Final answer:
When a small ball of mass 'm' is released at a height 'r' above the surface of the Earth and reaches a maximum depth of r/2 inside the Earth through a narrow groove containing an ideal spring, the spring constant 'k' can be calculated using Hooke's law. The correct value of 'k' is 3gmmr³.
Step-by-step explanation:
To solve this problem, we can apply the concept of simple harmonic motion. When a small ball of mass 'm' is released at a height 'r' above the surface of the Earth, it will fall inside the Earth and reach a maximum depth of r/2. Within the narrow groove, the ball will experience an restoring force from the ideal spring.
The force exerted by the spring can be given by Hooke's law: F = -kx, where F is the force, k is the spring constant, and x is the displacement from the natural length of the spring. As the ball reaches the maximum depth, the displacement x will be r/2.
At maximum depth, the force of gravity pulling the ball downward will be balanced by the restoring force from the spring.
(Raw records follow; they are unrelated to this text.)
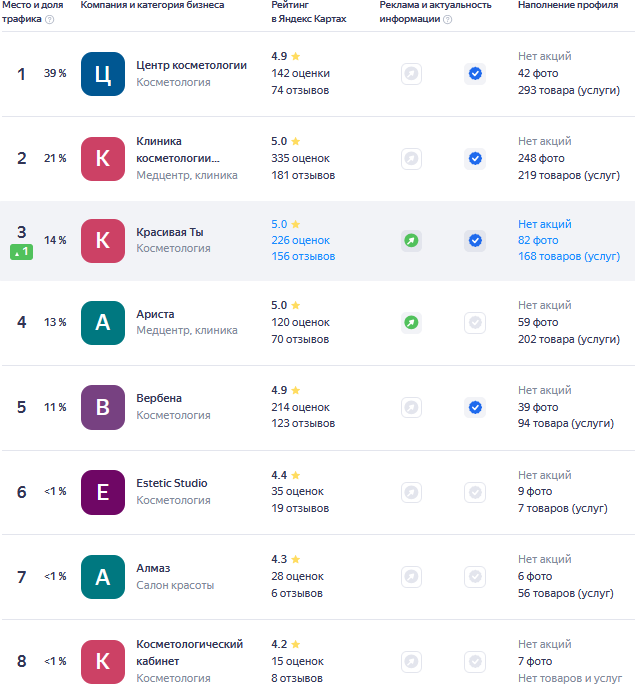The width and height of the screenshot is (635, 700).
Task: Click the 'Наполнение профиля' column header
Action: [568, 6]
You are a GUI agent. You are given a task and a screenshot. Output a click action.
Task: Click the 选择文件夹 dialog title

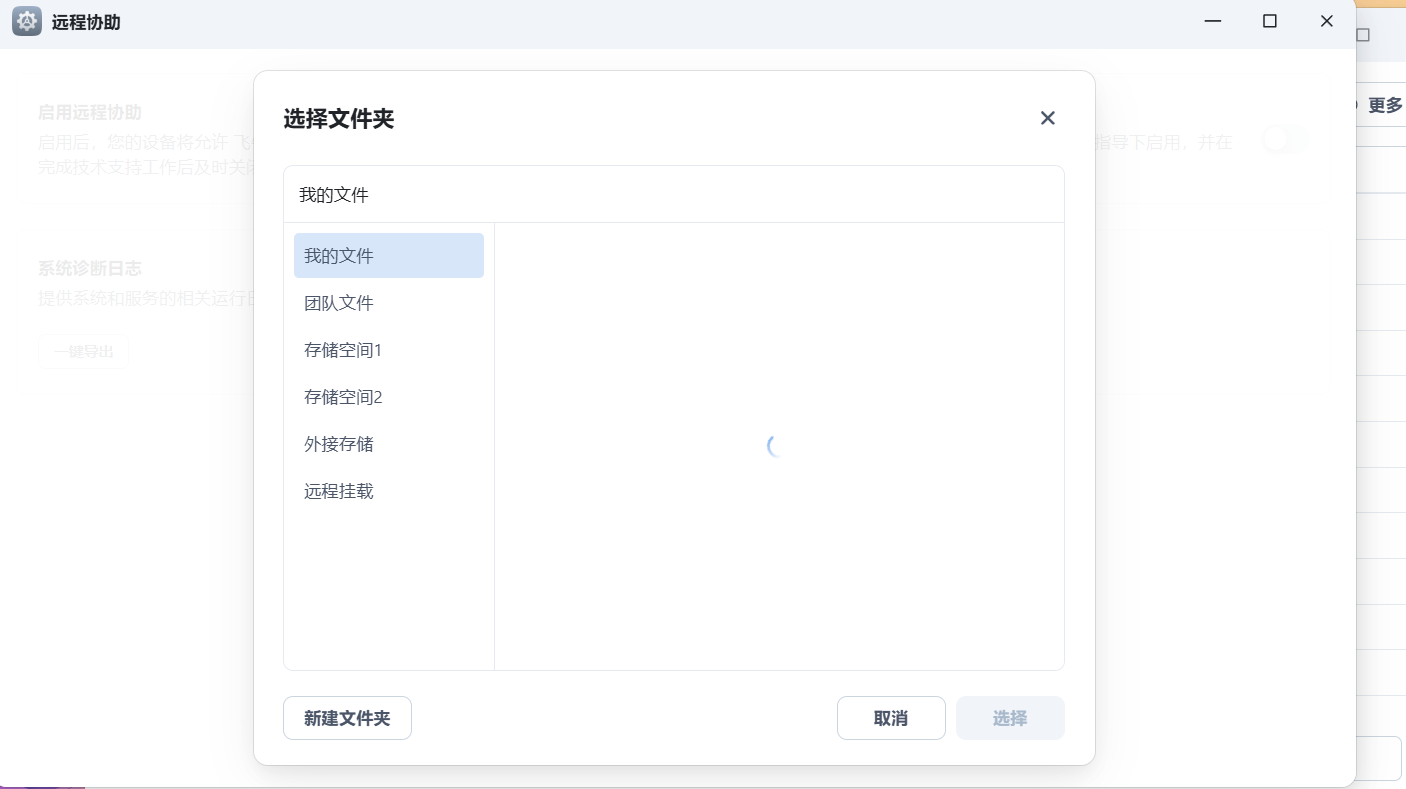pyautogui.click(x=339, y=118)
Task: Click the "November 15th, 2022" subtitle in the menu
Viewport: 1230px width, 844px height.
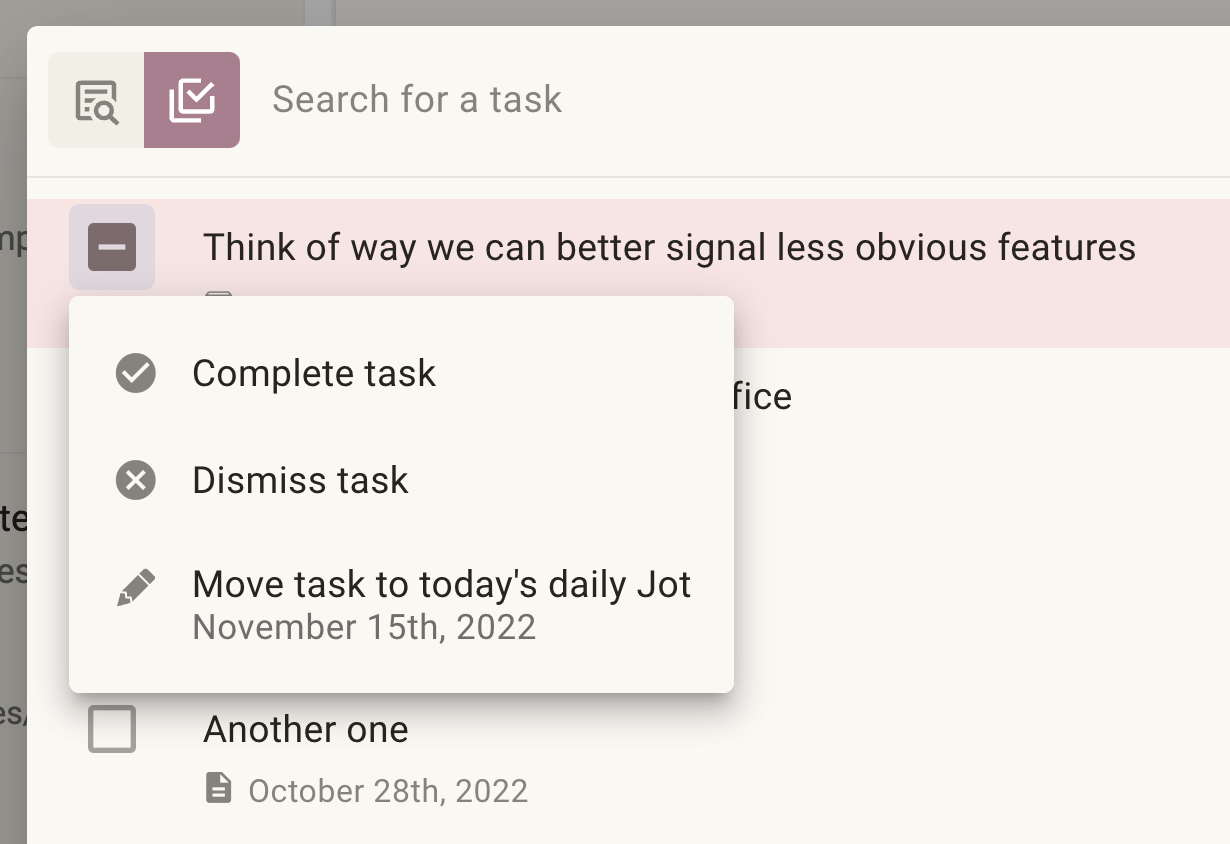Action: [364, 627]
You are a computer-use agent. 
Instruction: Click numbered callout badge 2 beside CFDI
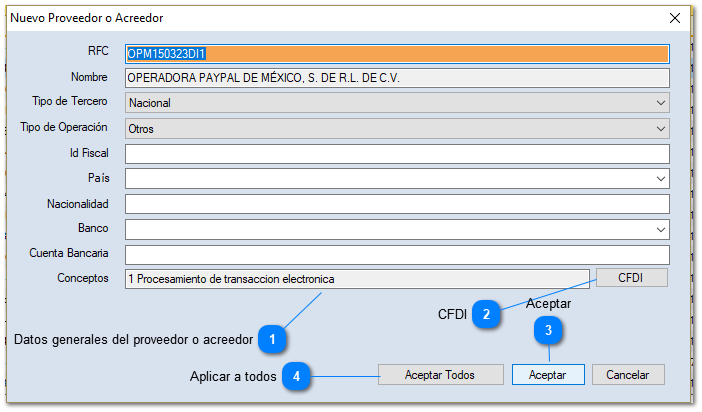(487, 314)
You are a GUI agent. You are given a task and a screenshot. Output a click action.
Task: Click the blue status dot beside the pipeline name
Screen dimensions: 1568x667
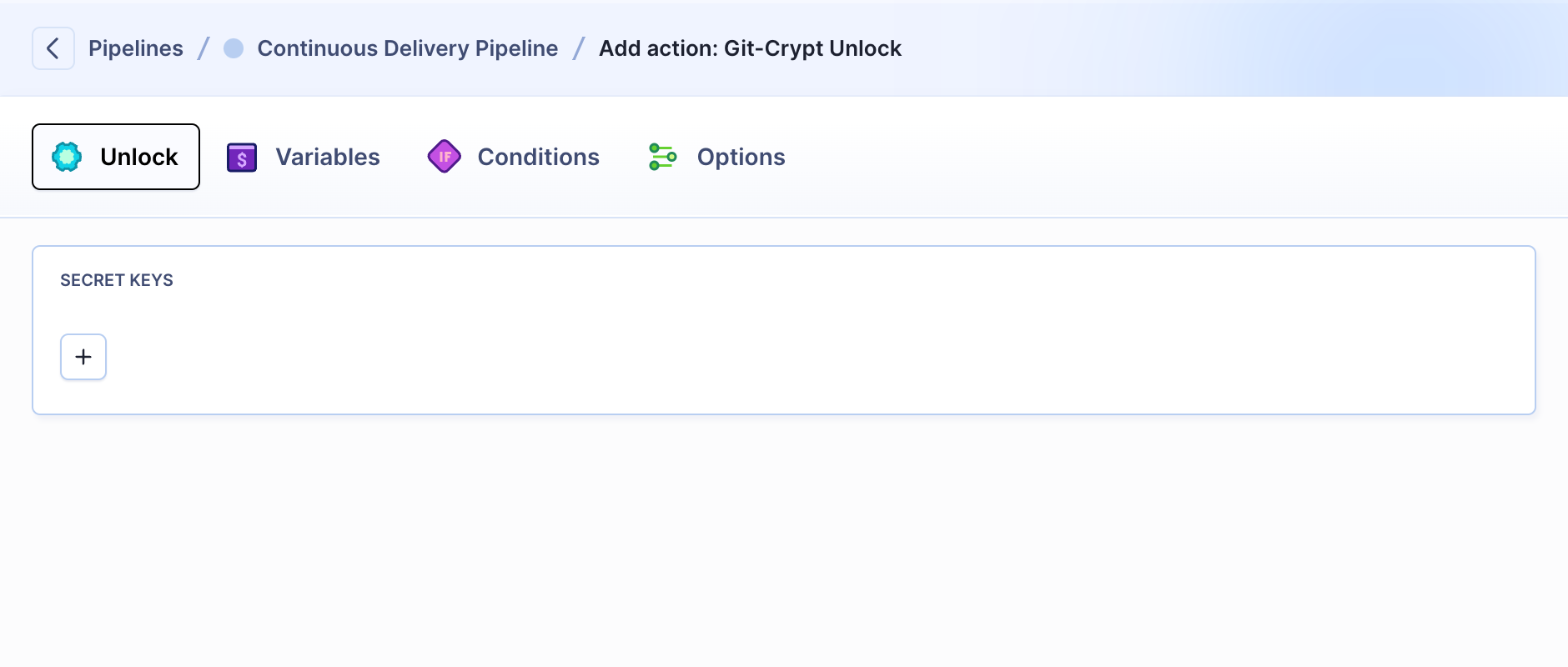pyautogui.click(x=234, y=48)

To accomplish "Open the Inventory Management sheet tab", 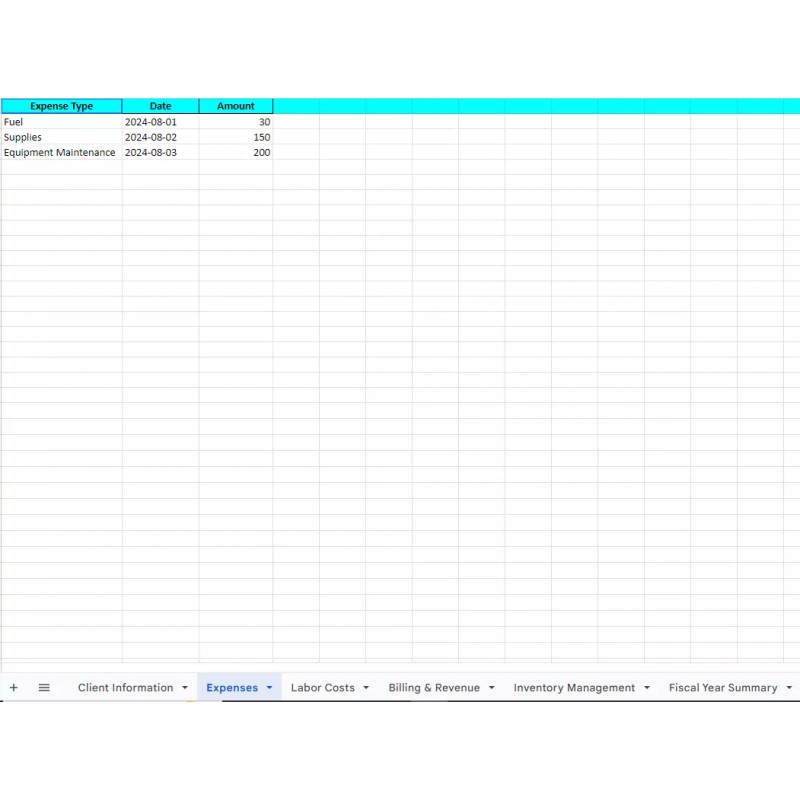I will [x=574, y=688].
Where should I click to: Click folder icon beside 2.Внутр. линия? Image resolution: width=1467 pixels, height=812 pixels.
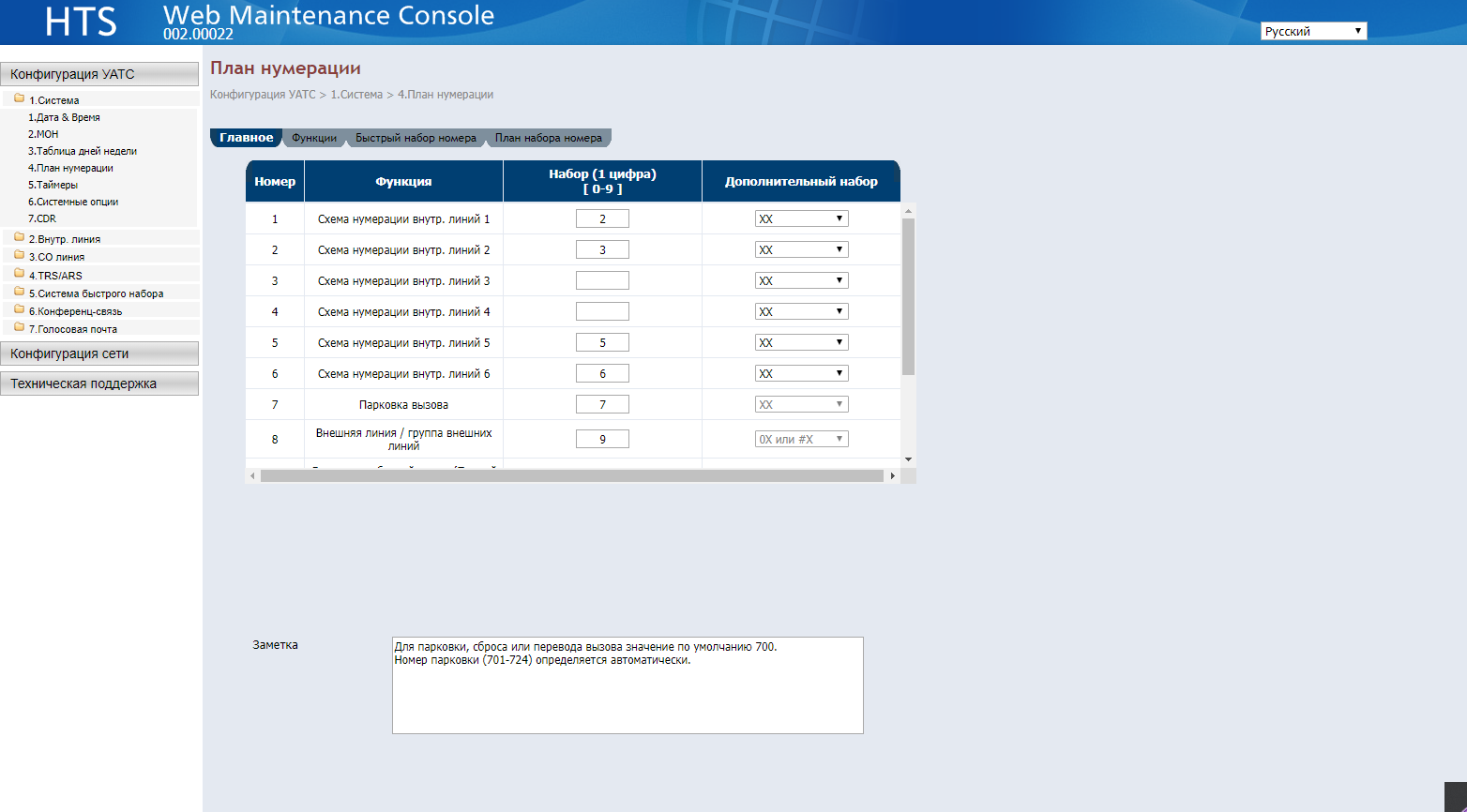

Therefore, we can equate the two forces and solve for the value of the spring constant k:
mg = -k(r/2)
k = -2mg/r
Substituting the value of g = GM/r^2, where G is the gravitational constant and M is the mass of Earth, we get:
k = -2mGM/r³
Since we want the value of k in terms of 'gmmr³' (where g = GM/r²), we can divide both sides by 'g' to obtain:
k = -2mmr
Therefore, the correct option is (a) 3gmmr³.